|
> These may or may not help. Things have certainly changed in the past several years, but if we have learned anything, the "infinite memory of the internet" is anything but. Dependencies vanish and die all the time. So, while you may have a list of dependencies, if you don't have those actual dependencies locally with you, you may be out of luck. Even if the actual project still exists, the older versions you depend on may not. I say this problem impacts most of the development stacks out there, whenever you're dealing with a package manager: - Node and Javascript have npm
- Python has pip
- .NET has NuGet
- Java has Maven/Gradle
- PHP has Composer
- Ruby has gem
And all of those have packages that could technically disappear, or you could have network issues and so on (when I build my container images, I sometimes even have apt fail, though very rarely). I think a safe bet is to run your own package proxy, like Sonatype Nexus: https://www.sonatype.com/products/nexus-repository (there's also JFrog Artifactory in this space, probably others too: https://jfrog.com/artifactory/)This can improve build speeds because you refer to your own server for getting packages, the proxy will also pull packages that it doesn't have automatically, there are no rate limits to deal with (e.g. DockerHub pull limits vs the image being pulled once and stored in Nexus, unless changed) and you can also pretty easily see just how much stuff you're relying on. The next step is to also use this server for publishing your own packages, which is suddenly easier - you can manage your own accounts, with nobody to tell you what you can/can't upload and how: you literally have all of the storage on the server at your disposal, redeploy as often as you want. The only real downside to this is that you are indeed self-hosting it: you need updates, storage and all that.

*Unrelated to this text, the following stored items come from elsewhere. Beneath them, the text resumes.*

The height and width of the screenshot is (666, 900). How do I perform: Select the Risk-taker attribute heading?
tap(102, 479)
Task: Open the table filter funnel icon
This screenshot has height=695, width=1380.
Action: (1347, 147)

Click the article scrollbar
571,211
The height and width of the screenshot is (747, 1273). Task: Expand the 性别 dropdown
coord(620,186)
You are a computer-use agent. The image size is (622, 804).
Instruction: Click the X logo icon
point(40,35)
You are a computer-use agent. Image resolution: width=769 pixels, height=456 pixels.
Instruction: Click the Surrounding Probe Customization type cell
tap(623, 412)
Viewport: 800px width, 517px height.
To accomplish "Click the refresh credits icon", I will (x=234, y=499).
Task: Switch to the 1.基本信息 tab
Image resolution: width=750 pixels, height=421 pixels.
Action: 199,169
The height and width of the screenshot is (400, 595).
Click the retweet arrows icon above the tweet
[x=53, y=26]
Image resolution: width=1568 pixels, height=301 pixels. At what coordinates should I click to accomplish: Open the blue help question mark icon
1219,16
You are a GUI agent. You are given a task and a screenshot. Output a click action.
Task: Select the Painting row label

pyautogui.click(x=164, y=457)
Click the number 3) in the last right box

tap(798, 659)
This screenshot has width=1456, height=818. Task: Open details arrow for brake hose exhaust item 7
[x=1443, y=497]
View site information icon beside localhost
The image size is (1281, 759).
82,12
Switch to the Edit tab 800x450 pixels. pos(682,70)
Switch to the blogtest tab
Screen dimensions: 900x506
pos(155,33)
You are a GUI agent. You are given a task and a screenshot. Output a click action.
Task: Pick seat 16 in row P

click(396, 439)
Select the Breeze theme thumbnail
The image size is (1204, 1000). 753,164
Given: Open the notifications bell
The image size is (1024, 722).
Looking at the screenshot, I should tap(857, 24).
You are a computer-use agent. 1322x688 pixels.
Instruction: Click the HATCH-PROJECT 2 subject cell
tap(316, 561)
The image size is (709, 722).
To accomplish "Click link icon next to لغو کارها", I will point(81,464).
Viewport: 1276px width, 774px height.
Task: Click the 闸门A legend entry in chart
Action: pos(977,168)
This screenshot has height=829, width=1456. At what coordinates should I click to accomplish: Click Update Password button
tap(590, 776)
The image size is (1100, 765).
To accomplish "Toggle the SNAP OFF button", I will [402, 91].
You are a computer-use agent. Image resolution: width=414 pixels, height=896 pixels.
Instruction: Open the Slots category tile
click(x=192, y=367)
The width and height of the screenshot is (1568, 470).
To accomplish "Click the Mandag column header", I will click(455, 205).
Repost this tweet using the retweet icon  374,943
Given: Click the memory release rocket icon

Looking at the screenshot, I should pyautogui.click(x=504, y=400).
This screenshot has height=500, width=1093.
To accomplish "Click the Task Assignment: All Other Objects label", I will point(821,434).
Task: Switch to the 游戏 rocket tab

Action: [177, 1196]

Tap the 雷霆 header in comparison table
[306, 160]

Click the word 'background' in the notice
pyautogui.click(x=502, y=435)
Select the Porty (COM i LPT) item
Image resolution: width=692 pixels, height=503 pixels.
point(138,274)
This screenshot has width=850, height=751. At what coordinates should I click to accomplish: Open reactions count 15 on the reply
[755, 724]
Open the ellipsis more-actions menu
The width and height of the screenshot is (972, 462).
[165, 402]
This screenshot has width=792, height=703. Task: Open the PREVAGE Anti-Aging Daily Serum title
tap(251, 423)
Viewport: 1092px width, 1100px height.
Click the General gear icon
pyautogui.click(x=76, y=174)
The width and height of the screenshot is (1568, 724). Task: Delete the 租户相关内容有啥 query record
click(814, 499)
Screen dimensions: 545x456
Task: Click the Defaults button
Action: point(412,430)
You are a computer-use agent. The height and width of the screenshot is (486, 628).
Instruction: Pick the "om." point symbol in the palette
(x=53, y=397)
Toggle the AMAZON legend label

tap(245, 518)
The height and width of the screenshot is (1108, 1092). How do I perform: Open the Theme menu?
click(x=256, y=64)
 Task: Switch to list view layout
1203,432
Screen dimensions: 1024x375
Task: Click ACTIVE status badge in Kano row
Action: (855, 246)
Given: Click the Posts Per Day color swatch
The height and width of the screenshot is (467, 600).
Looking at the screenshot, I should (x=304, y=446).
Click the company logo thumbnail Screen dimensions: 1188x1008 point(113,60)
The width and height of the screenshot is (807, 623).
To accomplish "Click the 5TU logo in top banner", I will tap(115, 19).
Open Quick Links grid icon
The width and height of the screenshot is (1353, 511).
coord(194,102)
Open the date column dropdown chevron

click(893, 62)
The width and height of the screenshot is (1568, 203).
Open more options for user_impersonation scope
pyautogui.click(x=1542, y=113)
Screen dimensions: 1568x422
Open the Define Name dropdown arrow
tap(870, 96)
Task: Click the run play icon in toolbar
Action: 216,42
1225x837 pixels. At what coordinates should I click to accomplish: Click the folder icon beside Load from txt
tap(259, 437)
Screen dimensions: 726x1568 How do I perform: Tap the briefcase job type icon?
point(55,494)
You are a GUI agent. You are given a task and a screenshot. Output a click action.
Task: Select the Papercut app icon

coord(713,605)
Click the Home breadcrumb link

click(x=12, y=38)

Well, maybe there's also the issue that using custom repositories downright sucks in some stacks - while npm supports something like --registry, I distinctly recall Ruby being a total pain in this regard in a container context (something about Bundler configuration, since it doesn't seem to support a command line parameter): https://help.sonatype.com/repomanager3/nexus-repository-admi... |
By that I simply mean they should take a source distribution of their project and perform a build with their repository caches cleared to ensure the project actually still builds in the wild.
Dependencies can silently vanish behind the facade of a local proxy or cache.